→ **GIVEN EXERCISE A**
Format the records from the line containing "The width and height of the screenshot is (863, 565)." through the line containing "pos(1694,63)" as a JSON list of strings, one string per line, skipping blank lines.

The head piece, called the Tête en l’air is also made of Madras material and tied in peaks at the top. (These peaks represent various levels of romantic commitment). One peak means my heart is free, two peaks mean my heart is engaged but you can try, three peaks mean my heart is engaged, and four peaks mean, anyone who tries is welcome.
The foulard, a triangular shaped shoulder scarf (brightly colored satin) pinned on the left shoulder with the ends tucked in the waist of the skirt to the front and back, completes the outfit.
The man’s outfit consists of a white shirt, black trousers, and a colored or madras bow-tie and sash (cummerbund) around the waist.
Another version of the National Dress, the Wob Dwiyet introduced in the 18th century and worn as a formal gown worn on special occasions, e.g. christenings, weddings, processions etc. is still worn today. It is a long one piece dress with a train, made of bright colored fabric, sometimes brocaded satin with floral design. The back is full, with a pleated seam at the waist. A tie extending from the sides and tying in front holds the dress in place.
It is worn over a petticoat (slip) which appears when the dress has been lifted on the right or on the left. The sleeves are always long, and the neck can be round or heart-shaped. The petticoat is made of taffeta, satin or chantilly lace, decorated with insertion lace and ribbon, and superimposed, gathered and pleated flounces and lace.
In order to avoid being hampered by the train, the wearer picks up the folds of the dress and elegantly throws it over the left or right arm allowing the long petticoat to show. The foulard, a triangular scarf made of satin material with the apex at the centre of the back, is worn around the neck and shoulders and is held in place by a brooch.
The head-dress worn with the Wob is the calendeuse one peak head-dress, or tête casé and is a flat version of the headpiece. It is made of the same material as the dress, or of madras. It has a peak called provocacion towards the front, and a gold pin or brooch is attached to the base of the peak. Bracelets, large hoop earrings and necklaces complete the ensemble.
The virulent red of the rose still speaks to many a St. Lucian; so does the simple marguerite flower (gomphrena). Between them spins a tale of more than two centuries, and despite imperialism, domination, and cultural invasion, the twin flower festivals of LA ROSE and LA MARGUERITE still persist, a testament to resilience.
Where, in some countries, the population may be divided into classes and castes, in the context of St. Lucia’s cultural traditions, there exists two “Societies”, ROSES and MARGUERITES (Bachelor’s Button).
The ROSES and MARGUERITES are floral societies into which some members of the St. Lucian community divide themselves. Although these floral societies remain primarily singing associations today, there was a time when they formed important segments of the island’s social structure, and most persons in the community were somehow affiliated to one of the groups.

→ **GIVEN EXERCISE B**
Retype the stretch of the passage on St. Lucian national dress from "The head piece, called" through "around the waist." without changing a word.

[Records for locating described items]
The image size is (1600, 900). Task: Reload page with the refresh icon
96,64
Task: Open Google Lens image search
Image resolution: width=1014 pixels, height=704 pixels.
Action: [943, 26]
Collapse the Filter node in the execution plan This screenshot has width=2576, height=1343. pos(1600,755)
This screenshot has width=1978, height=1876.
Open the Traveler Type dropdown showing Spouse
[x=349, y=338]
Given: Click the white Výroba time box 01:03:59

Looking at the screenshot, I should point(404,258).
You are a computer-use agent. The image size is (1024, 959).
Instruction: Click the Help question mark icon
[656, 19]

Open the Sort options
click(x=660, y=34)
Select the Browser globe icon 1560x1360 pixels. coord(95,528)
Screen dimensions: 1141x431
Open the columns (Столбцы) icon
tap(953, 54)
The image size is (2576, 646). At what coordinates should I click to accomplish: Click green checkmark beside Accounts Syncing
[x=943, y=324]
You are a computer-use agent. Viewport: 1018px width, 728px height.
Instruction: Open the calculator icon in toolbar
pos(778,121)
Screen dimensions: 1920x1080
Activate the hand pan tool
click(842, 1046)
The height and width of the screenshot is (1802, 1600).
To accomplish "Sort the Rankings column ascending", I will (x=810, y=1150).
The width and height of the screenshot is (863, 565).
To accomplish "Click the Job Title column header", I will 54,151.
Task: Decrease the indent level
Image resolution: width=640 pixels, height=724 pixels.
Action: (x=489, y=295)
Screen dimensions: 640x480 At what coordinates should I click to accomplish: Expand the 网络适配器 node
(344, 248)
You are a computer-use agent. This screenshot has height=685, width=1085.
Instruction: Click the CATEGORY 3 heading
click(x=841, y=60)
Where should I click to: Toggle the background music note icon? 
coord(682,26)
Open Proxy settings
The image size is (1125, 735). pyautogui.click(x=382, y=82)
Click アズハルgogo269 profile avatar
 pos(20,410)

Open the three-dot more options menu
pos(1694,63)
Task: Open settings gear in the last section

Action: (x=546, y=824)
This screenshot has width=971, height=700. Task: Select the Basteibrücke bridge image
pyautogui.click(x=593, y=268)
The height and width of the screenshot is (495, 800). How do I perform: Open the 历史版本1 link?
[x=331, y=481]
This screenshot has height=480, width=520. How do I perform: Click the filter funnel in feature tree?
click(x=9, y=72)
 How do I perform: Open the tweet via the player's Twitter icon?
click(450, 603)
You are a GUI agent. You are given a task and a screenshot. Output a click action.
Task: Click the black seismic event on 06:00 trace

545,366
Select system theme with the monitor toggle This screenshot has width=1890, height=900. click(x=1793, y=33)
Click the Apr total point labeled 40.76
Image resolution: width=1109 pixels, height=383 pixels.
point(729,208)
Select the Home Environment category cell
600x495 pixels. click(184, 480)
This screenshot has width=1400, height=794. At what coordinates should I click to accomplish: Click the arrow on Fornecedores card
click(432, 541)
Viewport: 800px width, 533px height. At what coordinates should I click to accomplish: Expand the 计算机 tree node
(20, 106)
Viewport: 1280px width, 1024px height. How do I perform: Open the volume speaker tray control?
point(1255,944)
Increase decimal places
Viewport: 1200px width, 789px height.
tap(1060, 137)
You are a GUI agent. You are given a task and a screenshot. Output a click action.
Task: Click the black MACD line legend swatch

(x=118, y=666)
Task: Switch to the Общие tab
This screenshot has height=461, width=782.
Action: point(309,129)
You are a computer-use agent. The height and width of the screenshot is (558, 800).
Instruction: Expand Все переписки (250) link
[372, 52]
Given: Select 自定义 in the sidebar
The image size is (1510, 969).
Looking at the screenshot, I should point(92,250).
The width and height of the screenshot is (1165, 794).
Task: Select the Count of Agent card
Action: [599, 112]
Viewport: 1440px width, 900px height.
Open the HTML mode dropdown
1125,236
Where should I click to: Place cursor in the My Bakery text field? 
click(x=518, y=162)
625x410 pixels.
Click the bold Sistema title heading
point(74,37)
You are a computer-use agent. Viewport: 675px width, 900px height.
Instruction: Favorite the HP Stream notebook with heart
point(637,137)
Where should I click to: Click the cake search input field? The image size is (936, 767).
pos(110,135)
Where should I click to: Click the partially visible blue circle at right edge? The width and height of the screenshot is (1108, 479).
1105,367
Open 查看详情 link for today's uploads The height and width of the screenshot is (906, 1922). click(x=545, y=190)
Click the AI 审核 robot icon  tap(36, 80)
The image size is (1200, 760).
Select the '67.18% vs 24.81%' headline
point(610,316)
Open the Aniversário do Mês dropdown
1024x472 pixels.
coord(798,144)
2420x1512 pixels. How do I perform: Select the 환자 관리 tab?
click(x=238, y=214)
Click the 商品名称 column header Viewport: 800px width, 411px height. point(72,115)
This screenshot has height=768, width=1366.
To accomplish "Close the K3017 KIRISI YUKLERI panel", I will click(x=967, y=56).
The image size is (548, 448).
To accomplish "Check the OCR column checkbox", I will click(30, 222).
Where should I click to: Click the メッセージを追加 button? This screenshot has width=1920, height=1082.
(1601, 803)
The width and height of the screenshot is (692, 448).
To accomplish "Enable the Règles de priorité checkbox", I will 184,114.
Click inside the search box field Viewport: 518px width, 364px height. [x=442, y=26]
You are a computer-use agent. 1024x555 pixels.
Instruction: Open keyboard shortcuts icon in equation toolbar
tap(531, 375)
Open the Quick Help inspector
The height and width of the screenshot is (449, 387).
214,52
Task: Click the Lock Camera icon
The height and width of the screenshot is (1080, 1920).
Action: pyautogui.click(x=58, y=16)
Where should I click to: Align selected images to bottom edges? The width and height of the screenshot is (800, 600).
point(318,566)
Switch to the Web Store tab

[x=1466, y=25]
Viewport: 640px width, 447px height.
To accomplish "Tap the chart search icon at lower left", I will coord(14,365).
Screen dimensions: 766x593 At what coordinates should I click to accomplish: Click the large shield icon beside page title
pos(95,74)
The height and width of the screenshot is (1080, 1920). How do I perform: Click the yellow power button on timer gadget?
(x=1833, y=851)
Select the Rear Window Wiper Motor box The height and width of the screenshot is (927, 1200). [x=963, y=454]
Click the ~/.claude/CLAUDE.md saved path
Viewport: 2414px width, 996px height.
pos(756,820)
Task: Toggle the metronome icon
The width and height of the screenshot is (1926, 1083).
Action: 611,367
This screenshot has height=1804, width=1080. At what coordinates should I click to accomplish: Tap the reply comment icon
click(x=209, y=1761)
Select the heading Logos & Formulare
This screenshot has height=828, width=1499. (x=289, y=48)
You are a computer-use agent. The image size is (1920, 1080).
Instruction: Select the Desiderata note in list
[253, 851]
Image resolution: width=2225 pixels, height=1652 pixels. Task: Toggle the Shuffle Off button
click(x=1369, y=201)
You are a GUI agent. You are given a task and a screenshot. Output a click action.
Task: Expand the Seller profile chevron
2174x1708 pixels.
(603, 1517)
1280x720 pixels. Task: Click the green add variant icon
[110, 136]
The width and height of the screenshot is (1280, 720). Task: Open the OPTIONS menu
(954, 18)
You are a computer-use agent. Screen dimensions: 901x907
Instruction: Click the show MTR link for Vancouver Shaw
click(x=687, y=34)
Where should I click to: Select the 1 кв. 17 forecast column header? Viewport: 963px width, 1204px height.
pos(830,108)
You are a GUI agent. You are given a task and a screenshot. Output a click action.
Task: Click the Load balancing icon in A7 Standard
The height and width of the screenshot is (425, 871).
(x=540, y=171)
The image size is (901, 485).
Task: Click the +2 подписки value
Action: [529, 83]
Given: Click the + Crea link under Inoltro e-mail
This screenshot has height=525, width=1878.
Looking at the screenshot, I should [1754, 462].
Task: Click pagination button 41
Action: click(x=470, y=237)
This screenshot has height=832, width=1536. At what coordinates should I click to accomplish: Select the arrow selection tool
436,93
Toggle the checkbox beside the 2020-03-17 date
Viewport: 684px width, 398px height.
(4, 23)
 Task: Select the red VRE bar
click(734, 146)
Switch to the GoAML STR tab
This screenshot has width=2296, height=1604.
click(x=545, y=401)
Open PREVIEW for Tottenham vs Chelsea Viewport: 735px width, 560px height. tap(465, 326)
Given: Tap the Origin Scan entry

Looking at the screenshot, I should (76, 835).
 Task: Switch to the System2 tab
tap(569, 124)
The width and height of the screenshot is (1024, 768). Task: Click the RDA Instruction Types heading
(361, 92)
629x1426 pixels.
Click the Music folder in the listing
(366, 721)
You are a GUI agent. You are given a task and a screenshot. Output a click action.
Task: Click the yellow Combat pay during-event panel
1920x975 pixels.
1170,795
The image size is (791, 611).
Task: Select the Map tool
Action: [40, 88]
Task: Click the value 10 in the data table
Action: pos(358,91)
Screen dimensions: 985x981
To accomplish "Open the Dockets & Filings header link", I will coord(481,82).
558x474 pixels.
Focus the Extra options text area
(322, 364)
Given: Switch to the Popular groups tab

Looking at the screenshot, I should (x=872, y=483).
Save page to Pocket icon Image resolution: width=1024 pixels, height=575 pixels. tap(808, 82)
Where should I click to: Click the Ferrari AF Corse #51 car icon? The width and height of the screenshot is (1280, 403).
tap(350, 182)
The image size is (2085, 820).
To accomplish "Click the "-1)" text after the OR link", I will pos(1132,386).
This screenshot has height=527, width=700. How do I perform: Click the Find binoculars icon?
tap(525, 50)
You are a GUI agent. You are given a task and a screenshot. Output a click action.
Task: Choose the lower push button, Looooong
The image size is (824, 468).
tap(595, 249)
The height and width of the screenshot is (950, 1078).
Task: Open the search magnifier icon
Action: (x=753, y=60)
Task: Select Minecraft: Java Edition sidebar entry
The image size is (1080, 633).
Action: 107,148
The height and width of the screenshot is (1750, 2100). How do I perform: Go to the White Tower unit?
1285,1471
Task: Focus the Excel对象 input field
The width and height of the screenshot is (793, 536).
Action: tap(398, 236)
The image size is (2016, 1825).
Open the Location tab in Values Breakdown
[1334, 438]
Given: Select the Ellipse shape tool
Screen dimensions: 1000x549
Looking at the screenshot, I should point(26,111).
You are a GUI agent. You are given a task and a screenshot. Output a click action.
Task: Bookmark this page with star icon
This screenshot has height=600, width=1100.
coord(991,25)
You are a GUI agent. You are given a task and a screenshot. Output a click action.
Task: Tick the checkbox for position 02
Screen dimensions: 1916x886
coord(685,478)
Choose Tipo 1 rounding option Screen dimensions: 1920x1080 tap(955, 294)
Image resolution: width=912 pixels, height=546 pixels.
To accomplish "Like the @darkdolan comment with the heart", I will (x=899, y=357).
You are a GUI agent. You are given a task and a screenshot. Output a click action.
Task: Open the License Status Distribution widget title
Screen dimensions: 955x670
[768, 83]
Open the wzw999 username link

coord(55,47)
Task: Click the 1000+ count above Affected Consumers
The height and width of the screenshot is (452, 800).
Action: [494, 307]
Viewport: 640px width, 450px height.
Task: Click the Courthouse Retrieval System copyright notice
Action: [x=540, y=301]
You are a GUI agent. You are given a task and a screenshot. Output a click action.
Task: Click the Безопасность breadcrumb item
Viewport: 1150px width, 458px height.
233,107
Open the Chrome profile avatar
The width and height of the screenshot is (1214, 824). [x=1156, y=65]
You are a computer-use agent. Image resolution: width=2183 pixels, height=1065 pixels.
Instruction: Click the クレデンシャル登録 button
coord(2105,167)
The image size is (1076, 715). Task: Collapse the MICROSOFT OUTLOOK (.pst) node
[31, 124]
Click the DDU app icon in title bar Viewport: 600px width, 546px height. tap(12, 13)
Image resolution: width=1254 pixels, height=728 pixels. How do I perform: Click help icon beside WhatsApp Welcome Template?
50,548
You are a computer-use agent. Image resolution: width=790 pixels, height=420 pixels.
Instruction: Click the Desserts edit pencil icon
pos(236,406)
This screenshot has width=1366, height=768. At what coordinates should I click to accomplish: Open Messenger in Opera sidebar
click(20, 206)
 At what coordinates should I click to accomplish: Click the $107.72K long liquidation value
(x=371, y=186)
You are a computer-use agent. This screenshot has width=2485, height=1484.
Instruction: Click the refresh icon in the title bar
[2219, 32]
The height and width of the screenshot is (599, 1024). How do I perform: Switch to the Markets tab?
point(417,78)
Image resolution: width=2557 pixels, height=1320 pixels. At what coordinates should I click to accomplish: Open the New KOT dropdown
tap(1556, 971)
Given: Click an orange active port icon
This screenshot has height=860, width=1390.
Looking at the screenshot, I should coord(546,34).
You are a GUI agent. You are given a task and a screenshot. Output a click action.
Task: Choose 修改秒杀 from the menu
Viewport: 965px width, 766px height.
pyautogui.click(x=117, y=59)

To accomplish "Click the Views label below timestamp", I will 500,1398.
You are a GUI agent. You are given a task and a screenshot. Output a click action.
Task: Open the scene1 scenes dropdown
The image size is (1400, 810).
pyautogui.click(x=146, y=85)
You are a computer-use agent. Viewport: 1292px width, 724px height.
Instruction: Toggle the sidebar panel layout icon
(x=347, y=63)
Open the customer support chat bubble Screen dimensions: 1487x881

→ **EXERCISE RESPONSE A**
[
  "The width and height of the screenshot is (863, 565).",
  "To accomplish \"Click the Job Title column header\", I will 54,151.",
  "Task: Decrease the indent level",
  "Image resolution: width=640 pixels, height=724 pixels.",
  "Action: (x=489, y=295)",
  "Screen dimensions: 640x480 At what coordinates should I click to accomplish: Expand the 网络适配器 node",
  "(344, 248)",
  "You are a computer-use agent. This screenshot has height=685, width=1085.",
  "Instruction: Click the CATEGORY 3 heading",
  "click(x=841, y=60)",
  "Where should I click to: Toggle the background music note icon? ",
  "coord(682,26)",
  "Open Proxy settings",
  "The image size is (1125, 735). pyautogui.click(x=382, y=82)",
  "Click アズハルgogo269 profile avatar",
  " pos(20,410)",
  "Open the three-dot more options menu",
  "pos(1694,63)"
]

→ **EXERCISE RESPONSE B**
The head piece, called the Tête en l’air is also made of Madras material and tied in peaks at the top. (These peaks represent various levels of romantic commitment). One peak means my heart is free, two peaks mean my heart is engaged but you can try, three peaks mean my heart is engaged, and four peaks mean, anyone who tries is welcome.
The foulard, a triangular shaped shoulder scarf (brightly colored satin) pinned on the left shoulder with the ends tucked in the waist of the skirt to the front and back, completes the outfit.
The man’s outfit consists of a white shirt, black trousers, and a colored or madras bow-tie and sash (cummerbund) around the waist.